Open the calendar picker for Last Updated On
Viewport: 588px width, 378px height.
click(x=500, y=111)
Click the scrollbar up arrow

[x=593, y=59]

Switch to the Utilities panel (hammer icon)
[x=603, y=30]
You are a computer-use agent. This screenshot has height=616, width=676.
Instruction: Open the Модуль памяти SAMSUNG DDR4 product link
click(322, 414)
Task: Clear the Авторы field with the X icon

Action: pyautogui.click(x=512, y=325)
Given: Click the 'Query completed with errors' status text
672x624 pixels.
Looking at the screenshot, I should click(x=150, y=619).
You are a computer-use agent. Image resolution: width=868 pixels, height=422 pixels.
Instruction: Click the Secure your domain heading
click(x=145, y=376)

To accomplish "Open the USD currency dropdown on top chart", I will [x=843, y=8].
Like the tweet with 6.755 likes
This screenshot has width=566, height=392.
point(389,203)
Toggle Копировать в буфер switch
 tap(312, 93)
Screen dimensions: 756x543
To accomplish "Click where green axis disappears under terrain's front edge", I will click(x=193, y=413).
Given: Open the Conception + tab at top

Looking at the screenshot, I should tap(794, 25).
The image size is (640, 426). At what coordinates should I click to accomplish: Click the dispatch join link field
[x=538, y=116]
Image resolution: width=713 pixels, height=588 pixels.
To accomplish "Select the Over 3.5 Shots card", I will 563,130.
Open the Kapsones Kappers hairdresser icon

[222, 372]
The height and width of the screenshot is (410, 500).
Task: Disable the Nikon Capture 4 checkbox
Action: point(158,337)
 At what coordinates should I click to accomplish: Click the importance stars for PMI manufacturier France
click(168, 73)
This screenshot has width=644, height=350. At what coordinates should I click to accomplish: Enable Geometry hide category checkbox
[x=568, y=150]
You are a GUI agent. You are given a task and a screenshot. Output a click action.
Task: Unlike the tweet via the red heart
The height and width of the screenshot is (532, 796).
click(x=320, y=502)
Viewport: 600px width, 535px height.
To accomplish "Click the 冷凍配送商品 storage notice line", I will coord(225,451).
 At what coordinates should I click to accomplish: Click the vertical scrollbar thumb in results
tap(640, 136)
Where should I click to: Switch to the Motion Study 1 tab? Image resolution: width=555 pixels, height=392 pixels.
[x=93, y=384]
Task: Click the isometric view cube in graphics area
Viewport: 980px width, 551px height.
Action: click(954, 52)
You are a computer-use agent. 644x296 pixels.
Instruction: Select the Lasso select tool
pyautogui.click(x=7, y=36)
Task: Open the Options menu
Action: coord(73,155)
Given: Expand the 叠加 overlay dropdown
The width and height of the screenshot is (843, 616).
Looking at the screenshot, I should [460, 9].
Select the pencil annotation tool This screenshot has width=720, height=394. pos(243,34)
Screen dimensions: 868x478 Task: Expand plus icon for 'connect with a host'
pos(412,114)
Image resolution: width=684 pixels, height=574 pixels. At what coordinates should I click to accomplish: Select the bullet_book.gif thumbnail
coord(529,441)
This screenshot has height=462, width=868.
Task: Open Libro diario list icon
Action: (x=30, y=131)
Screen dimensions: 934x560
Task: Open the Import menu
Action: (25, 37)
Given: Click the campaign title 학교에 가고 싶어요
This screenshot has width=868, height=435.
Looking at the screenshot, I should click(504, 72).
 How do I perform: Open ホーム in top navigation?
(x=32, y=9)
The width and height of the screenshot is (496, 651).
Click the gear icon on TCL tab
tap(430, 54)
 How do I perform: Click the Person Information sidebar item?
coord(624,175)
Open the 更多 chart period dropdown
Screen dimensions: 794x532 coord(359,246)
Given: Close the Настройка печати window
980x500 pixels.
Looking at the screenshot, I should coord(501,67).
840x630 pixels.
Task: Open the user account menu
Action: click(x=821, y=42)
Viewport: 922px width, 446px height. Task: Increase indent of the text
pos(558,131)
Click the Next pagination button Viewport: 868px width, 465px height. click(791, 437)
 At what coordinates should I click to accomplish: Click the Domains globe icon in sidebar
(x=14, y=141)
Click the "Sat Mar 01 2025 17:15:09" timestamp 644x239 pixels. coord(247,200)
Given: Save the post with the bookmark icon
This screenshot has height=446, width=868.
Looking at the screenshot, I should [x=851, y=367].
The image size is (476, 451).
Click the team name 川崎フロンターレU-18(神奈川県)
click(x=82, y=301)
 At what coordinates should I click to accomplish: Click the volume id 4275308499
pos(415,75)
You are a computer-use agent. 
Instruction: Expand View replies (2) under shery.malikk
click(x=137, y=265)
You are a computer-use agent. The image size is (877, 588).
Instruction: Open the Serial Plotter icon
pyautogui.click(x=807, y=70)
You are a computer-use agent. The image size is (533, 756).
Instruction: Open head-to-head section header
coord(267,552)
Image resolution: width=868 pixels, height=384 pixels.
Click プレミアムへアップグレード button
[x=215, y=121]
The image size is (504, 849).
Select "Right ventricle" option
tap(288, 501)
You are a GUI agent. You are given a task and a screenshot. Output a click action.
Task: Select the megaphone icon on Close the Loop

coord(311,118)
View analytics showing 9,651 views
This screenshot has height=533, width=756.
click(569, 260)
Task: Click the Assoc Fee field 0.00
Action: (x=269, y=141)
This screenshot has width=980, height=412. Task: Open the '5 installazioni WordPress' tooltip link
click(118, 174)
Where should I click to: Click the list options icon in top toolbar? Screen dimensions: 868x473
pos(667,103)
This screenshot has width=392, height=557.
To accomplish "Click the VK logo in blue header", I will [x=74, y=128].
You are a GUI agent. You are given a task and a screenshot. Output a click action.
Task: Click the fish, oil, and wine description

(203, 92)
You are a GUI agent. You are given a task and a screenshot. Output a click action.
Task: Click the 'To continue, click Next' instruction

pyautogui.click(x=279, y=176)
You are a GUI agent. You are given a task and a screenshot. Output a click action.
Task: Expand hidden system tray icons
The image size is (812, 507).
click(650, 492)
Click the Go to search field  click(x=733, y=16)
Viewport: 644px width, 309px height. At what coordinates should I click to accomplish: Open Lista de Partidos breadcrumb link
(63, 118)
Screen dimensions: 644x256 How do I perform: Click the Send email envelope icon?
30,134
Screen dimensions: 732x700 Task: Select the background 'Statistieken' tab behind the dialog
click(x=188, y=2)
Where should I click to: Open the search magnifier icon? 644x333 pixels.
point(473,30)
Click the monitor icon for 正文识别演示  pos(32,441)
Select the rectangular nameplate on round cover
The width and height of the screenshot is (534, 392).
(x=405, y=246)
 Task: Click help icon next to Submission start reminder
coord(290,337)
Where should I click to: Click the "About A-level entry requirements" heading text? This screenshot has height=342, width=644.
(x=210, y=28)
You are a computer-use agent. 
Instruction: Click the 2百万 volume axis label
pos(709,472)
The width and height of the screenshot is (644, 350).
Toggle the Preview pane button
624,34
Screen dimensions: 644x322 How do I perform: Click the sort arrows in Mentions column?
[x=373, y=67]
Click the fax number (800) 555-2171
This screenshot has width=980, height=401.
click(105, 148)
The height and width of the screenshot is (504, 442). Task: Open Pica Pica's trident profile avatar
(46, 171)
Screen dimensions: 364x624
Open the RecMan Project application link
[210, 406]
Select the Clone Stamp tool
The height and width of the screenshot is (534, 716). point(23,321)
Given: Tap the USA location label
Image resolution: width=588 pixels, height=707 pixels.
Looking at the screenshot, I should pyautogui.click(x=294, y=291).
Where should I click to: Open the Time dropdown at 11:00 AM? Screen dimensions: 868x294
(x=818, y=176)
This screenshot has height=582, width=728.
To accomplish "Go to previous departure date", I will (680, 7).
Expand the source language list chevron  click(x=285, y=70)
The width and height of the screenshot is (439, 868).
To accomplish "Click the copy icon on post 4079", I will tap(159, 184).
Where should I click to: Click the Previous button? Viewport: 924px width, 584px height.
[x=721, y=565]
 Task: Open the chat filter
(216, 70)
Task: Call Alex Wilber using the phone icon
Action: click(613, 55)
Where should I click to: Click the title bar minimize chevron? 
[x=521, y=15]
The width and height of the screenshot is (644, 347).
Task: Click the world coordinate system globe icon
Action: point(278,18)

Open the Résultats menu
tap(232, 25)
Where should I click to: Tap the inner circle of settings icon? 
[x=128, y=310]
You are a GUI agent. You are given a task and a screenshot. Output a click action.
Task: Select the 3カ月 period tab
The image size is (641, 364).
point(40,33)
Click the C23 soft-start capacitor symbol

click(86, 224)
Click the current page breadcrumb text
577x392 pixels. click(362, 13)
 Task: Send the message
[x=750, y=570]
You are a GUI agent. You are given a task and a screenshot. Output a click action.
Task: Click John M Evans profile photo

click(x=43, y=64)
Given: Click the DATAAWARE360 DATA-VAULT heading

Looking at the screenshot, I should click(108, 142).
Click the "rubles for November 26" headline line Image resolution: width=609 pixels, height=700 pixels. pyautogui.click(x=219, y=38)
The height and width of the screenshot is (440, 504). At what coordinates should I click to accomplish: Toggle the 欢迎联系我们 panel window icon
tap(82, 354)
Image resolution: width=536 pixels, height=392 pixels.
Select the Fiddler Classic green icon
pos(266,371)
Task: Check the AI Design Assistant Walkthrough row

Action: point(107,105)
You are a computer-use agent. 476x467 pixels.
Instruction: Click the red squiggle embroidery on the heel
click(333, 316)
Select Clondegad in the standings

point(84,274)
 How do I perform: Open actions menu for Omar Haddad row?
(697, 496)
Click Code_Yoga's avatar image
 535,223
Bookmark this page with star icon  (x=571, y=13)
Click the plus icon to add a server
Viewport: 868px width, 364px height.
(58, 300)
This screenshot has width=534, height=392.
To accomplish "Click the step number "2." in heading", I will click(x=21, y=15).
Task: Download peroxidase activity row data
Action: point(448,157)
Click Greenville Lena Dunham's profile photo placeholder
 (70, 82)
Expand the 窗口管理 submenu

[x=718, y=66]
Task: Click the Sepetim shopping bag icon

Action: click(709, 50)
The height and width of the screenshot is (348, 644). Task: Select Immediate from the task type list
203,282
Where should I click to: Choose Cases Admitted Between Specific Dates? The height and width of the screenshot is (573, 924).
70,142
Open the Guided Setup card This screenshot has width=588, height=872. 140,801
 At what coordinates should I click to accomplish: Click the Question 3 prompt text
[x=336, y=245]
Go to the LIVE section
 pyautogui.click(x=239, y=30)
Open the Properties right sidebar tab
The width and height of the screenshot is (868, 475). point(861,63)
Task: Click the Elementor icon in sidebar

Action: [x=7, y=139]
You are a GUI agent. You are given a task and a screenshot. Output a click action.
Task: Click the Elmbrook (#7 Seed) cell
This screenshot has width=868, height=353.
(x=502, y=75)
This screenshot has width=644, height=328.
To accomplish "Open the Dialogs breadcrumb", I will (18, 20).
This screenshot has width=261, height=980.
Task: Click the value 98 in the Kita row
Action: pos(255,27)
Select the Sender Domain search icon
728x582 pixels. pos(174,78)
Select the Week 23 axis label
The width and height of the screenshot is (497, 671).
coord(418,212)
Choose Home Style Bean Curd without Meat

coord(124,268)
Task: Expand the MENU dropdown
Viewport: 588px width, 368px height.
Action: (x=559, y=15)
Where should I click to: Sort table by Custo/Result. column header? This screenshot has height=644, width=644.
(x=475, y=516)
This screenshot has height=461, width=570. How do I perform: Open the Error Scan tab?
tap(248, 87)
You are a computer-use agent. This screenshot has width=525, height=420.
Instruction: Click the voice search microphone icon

· · · · ·

# GOAL OF THE EXERCISE:
Using the records above, write out exactly the lines between the one holding "Select the pencil" and the one holding "Given: Click the campaign title 학교에 가고 싶어요", inclusive; leave everything else out.

# SOLUTION FOR THIS TASK:
Select the pencil annotation tool This screenshot has width=720, height=394. pos(243,34)
Screen dimensions: 868x478 Task: Expand plus icon for 'connect with a host'
pos(412,114)
Image resolution: width=684 pixels, height=574 pixels. At what coordinates should I click to accomplish: Select the bullet_book.gif thumbnail
coord(529,441)
This screenshot has height=462, width=868.
Task: Open Libro diario list icon
Action: (x=30, y=131)
Screen dimensions: 934x560
Task: Open the Import menu
Action: (25, 37)
Given: Click the campaign title 학교에 가고 싶어요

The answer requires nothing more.